Mientras conducía rumbo al Sonora Resort, desde donde pensaba revisar su correo electrónico, a Fate se le ocurrió que mucho más interesante que la pelea Pickett-Fernández era escribir un reportaje sobre las mujeres asesinadas. Así se lo escribió al jefe de su sección. Le pidió quedarse una semana más en la ciudad y que le enviaran un fotógrafo. Después salió a tomar una copa al bar en donde se juntó con algunos periodistas norteamericanos.

Hablaban del combate y todos coincidían en que Fernández no iba a durar más de cuatro rounds. Uno de ellos contó la historia del boxeador mexicano Hércules Carreño. Era un tipo que medía casi dos metros. Algo nada usual en México, donde la gente más bien es bajita.
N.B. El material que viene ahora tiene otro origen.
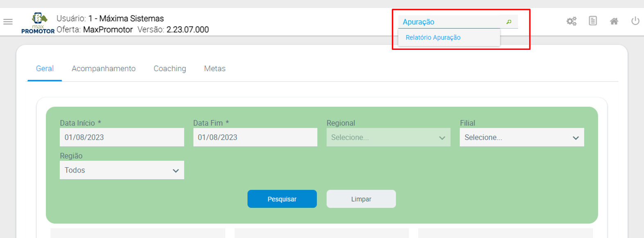The height and width of the screenshot is (238, 644).
Task: Expand the Região dropdown showing Todos
Action: (x=122, y=170)
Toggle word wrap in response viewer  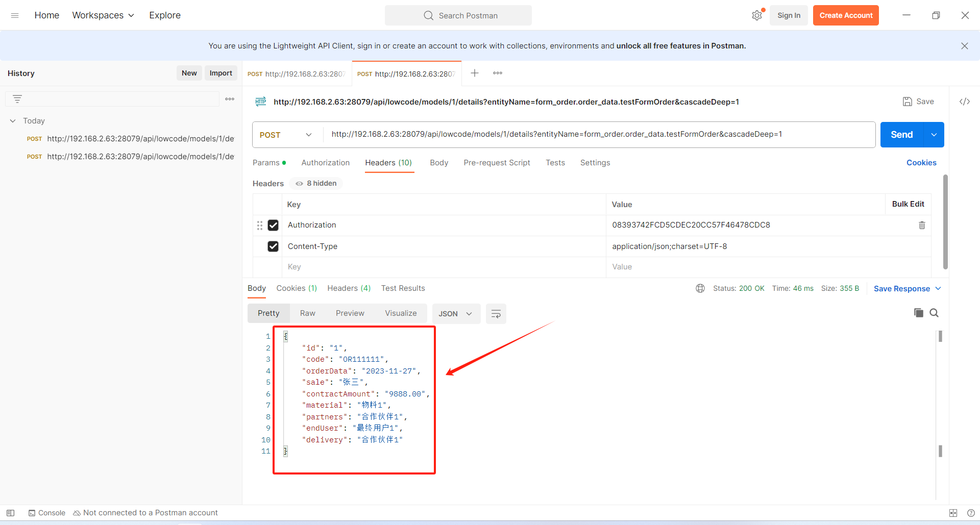click(x=496, y=314)
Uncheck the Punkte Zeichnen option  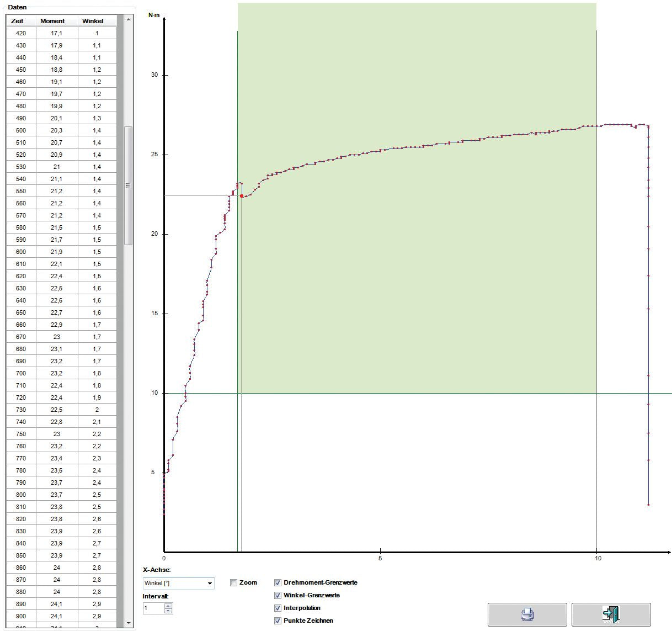pyautogui.click(x=277, y=621)
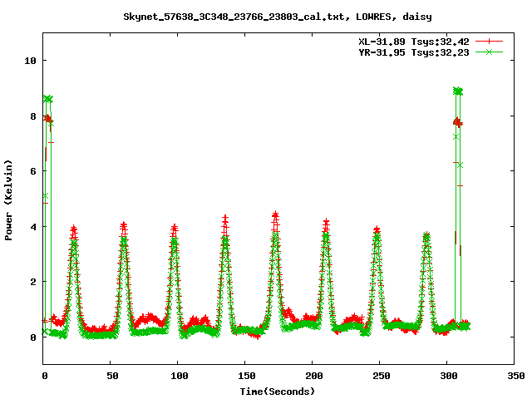Click the Power (Kelvin) y-axis label
The width and height of the screenshot is (532, 399).
tap(9, 199)
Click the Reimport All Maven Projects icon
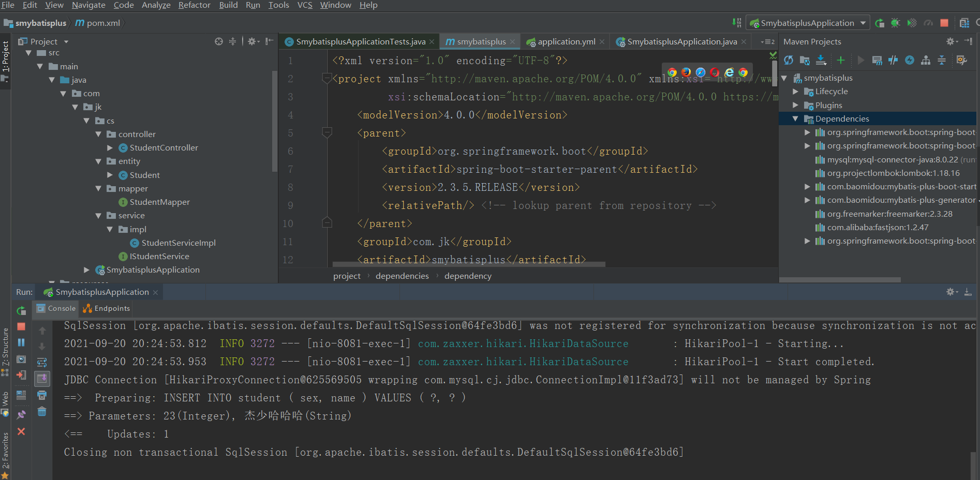This screenshot has width=980, height=480. pos(788,61)
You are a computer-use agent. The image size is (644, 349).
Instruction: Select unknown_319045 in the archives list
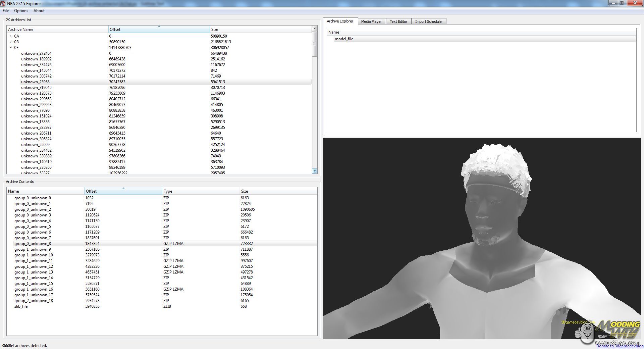36,88
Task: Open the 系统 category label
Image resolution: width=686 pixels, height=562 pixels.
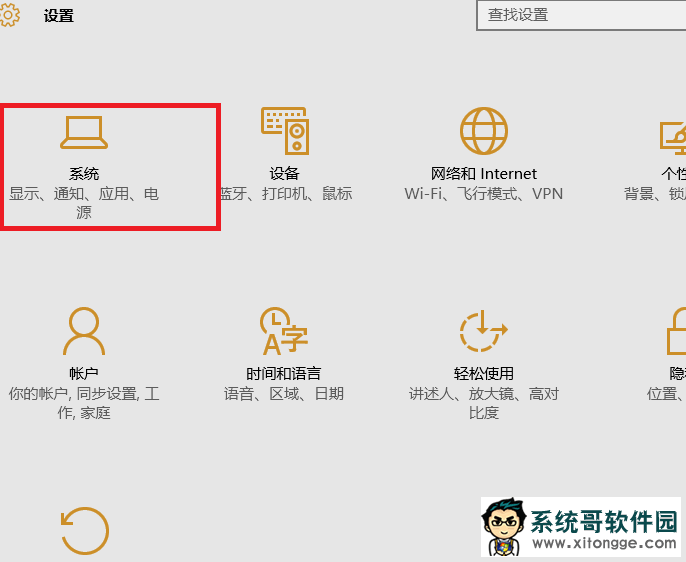Action: tap(84, 174)
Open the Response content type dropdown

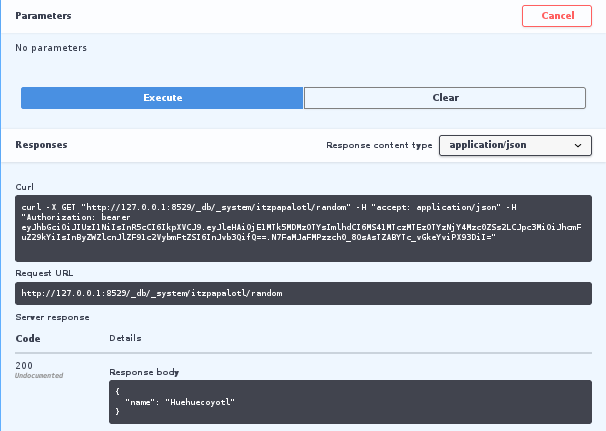pyautogui.click(x=515, y=146)
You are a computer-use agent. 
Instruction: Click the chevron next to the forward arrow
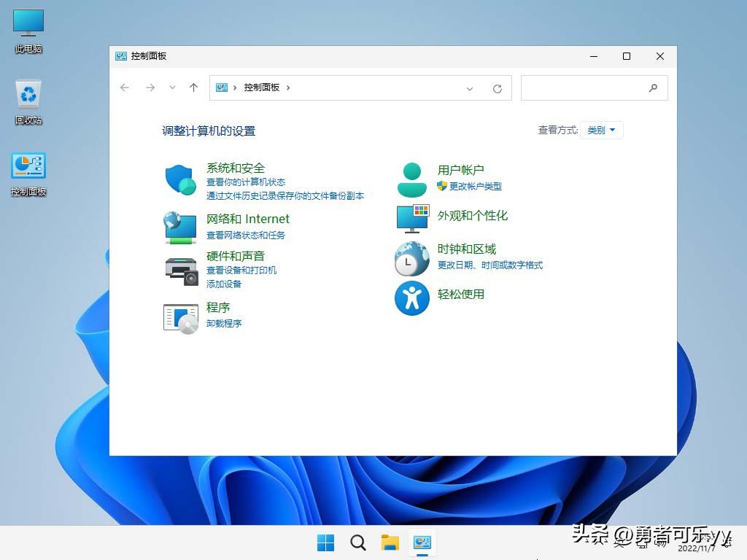point(172,87)
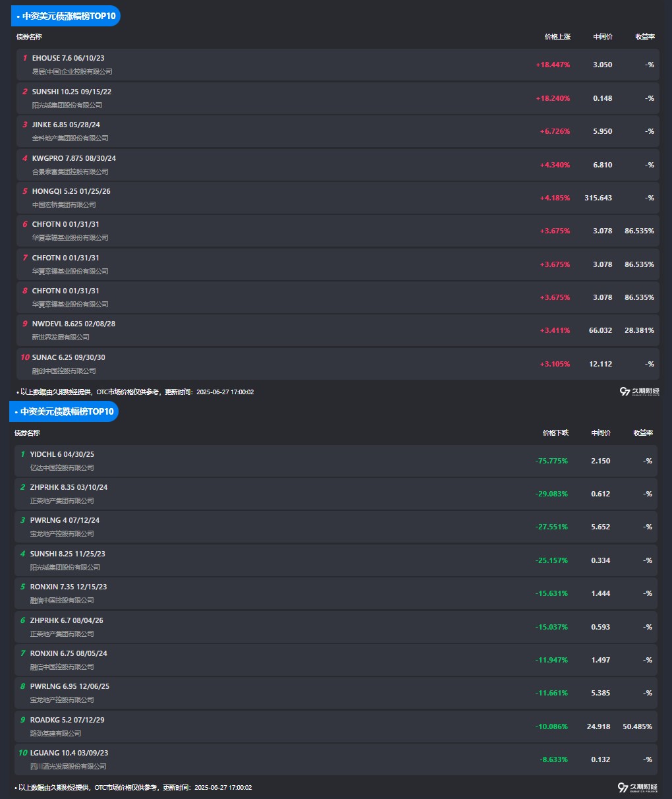Viewport: 672px width, 799px height.
Task: Click the 收益率 header in gainers table
Action: coord(645,37)
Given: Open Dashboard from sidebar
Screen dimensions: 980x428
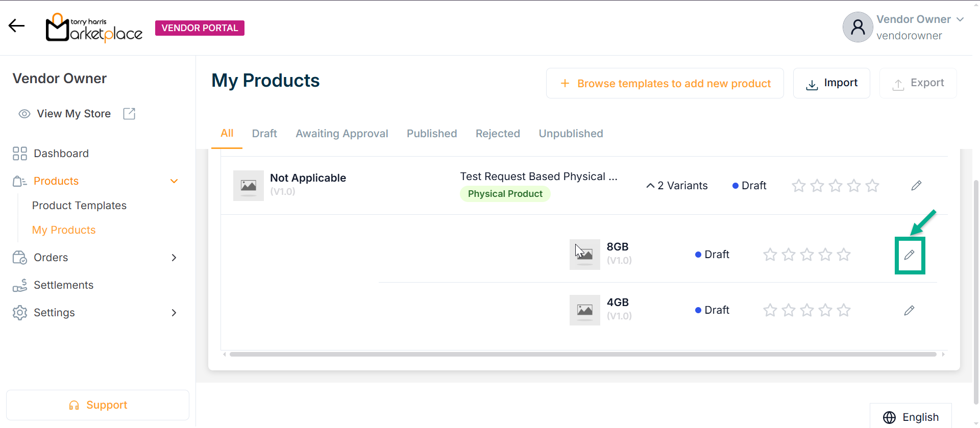Looking at the screenshot, I should pos(61,154).

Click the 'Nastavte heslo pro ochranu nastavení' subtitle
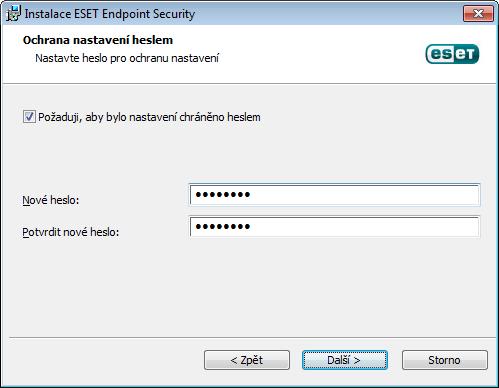127,58
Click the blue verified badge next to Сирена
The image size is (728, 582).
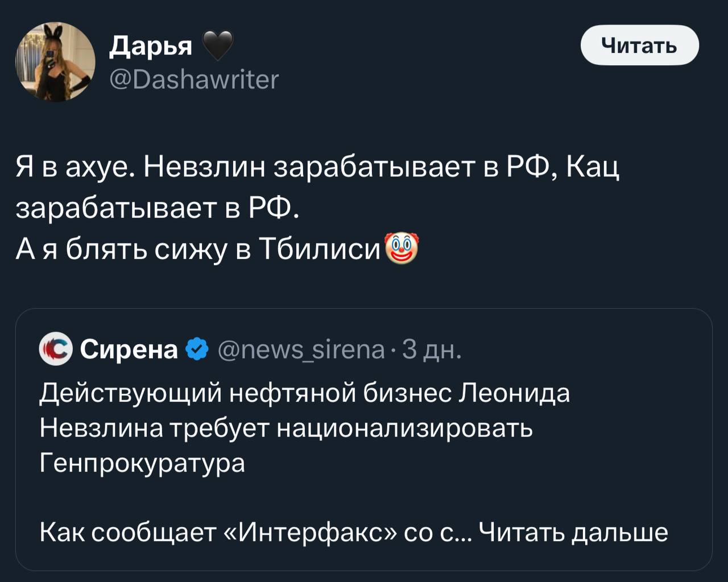pos(197,349)
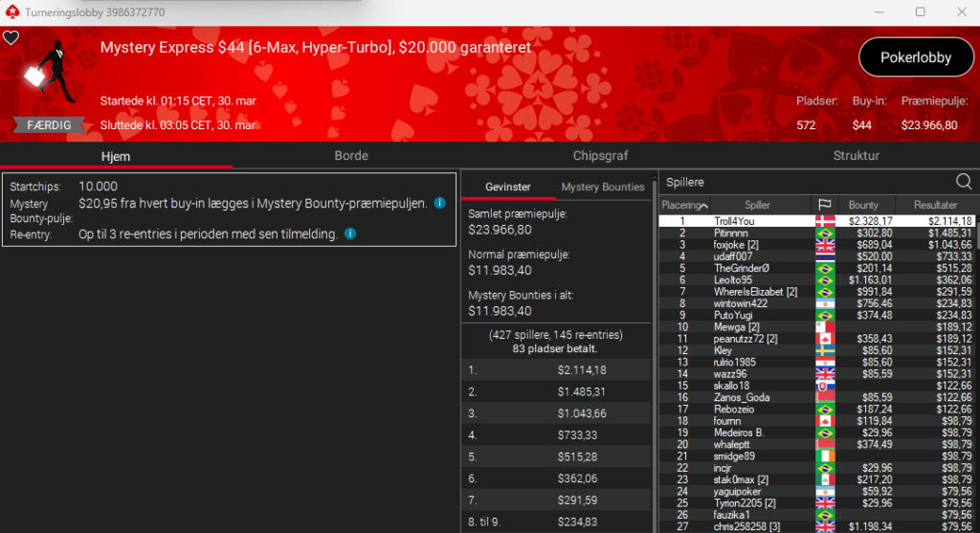Viewport: 980px width, 533px height.
Task: Click the Swedish flag beside player Kley
Action: click(823, 350)
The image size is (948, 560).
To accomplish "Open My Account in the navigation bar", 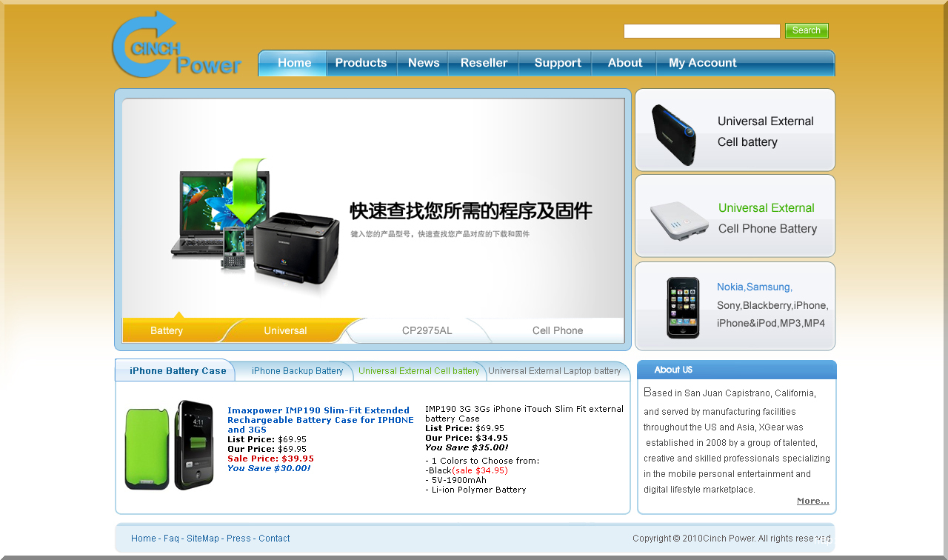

Este Hércules Carreño, además, era fuerte, trabajaba descargando sacos en un mercado o en una carnicería, y alguien lo convenció para que se dedicara al boxeo. Empezó tarde. Digamos a los veinticinco años. Pero en México no abundan los pesos pesados y ganaba todos los combates.

Éste es un país que da buenos gallos, buenos moscas, buenos plumas, a veces, en contadas ocasiones, algún welter, pero no pesados ni semipesados. Es una cuestión de tradición y de alimentación. Una cuestión de morfología. Ahora tienen un presidente de la república que es más alto que el presidente de los Estados Unidos. Es la primera vez que ocurre. Poco a poco los presidentes de México serán cada vez más altos. Antes era impensable. Un presidente de México solía llegarle, en el mejor de los casos, al hombro a un presidente de América. A veces la cabeza de un presidente de México apenas estaba unos centímetros por encima del ombligo de un presidente de los nuestros.